■ **Passage shown**:
Monday, October 1, 2018

Why I Share

Do you follow people (like me) and wonder...why do they share so much of their lives?  Or think, I'm such a private person, I could not put myself or my family out there like that?  Well, let me tell you sometimes I get anxiety about being the person with a public Instagram account and letting tons of strangers into a large portion of our world, but way more times than that I am reminded of why I do it! The good that comes from our little corner of the internet far outweighs the bad.  So I wanted to share with you a big part of why I share our lives so openly.  

Seven years ago, I had no idea that October was Down syndrome awareness month.  I was oblivious to the fact that there was a whole community of amazing people out there that celebrated such an occasion.  And I really had no clue that the very next month, I would be one of those people.


When Deacon was born with an unexpected diagnosis, I was completely ignorant to what that meant for our lives.  I thought it meant doom and gloom and that our life as we knew it was over.  I immediately started scowling the internet to find out what we were facing.   I discovered a blog and IG account of another family with a daughter who was a little bit older than Deacon and also rocked an extra chromosome.  As I scrolled through pictures and posts, their lives looked pretty "normal".  There was no doom.  No gloom.  In fact, what I noticed most was there was just a bunch of joy that radiated from those images.  That's when the picture I had painted in my head of Down syndrome completely changed, and I knew that we were going to be alright.  More than alright actually.  Life as we knew it was over, but in the best way possible!


I used to feel guilt over my feelings and thoughts during those first few weeks of his life, but I have come to realize that they are completely normal.  You don't know til you know.  And boy do I know now!  That little boy is the biggest ray of sunshine I could have ever imagined, and I cannot help but share such a gift with the world.  


So I share for the Andreas of seven years ago...those who are clueless as to what a blessing that extra chromosome is.  I share for the Momma who is scared to death of the diagnosis she just received.  I share for the people who tell me on a daily basis that they were going through a tough time or having a bad day, but seeing Deacon's video or picture brightened their mood.  I share for the people who don't think my son's life has value.  I dare you to look at my pictures and tell me there's no value there.  I share for the people who feel sorry for people like us.  And I actually feel more sorry for them.  I share because I feel so incredibly blessed to be walking this road.  I will continue to share and shout my guy's worth along with all of those like him, because we truly are the lucky few! And as  Deacon would say, "This is the life!"



Happy Down syndrome awareness month, Friends!

■ **Given information**:
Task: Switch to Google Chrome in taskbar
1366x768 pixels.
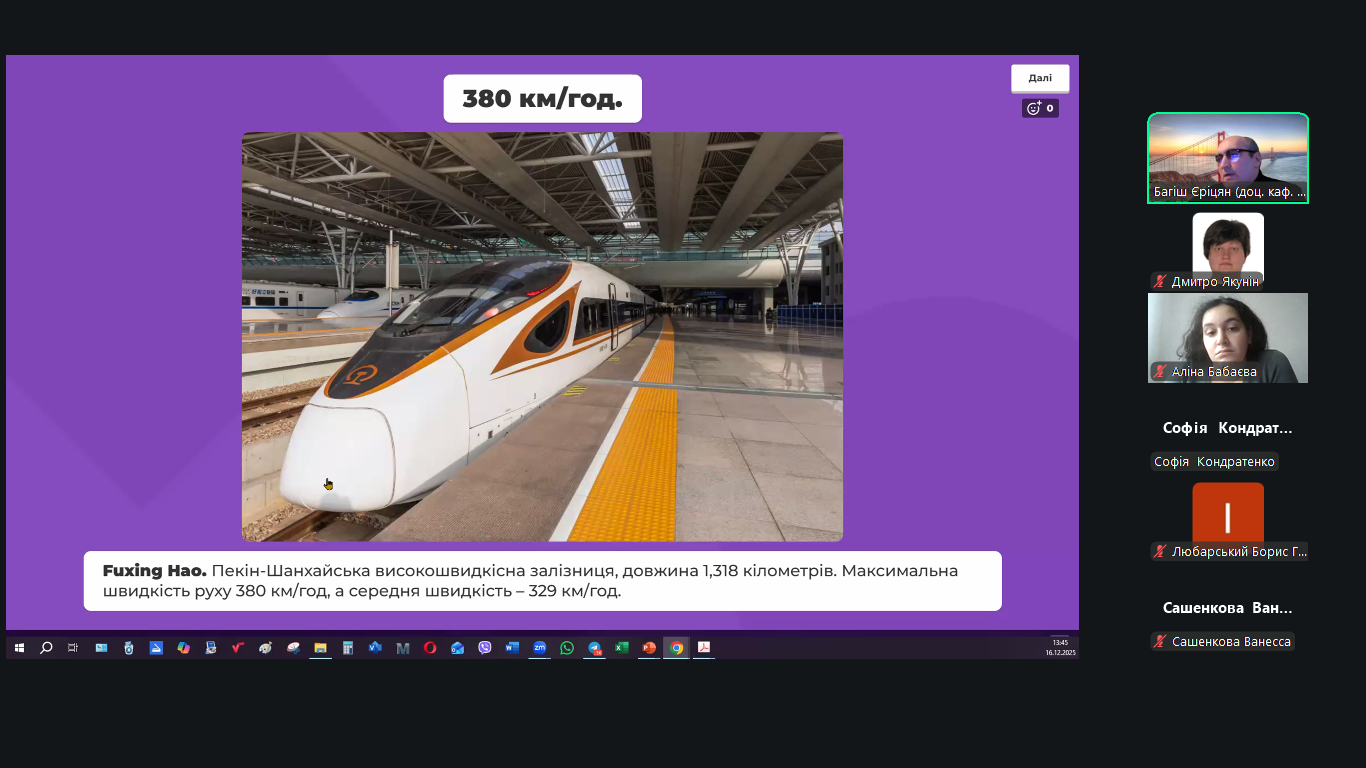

■ **What you will do**: From the "Why I Share" post above, print the passage starting with "So I share for" and going on through "awareness month, Friends!", word for word.

■ **Written answer**:
So I share for the Andreas of seven years ago...those who are clueless as to what a blessing that extra chromosome is.  I share for the Momma who is scared to death of the diagnosis she just received.  I share for the people who tell me on a daily basis that they were going through a tough time or having a bad day, but seeing Deacon's video or picture brightened their mood.  I share for the people who don't think my son's life has value.  I dare you to look at my pictures and tell me there's no value there.  I share for the people who feel sorry for people like us.  And I actually feel more sorry for them.  I share because I feel so incredibly blessed to be walking this road.  I will continue to share and shout my guy's worth along with all of those like him, because we truly are the lucky few! And as  Deacon would say, "This is the life!"



Happy Down syndrome awareness month, Friends!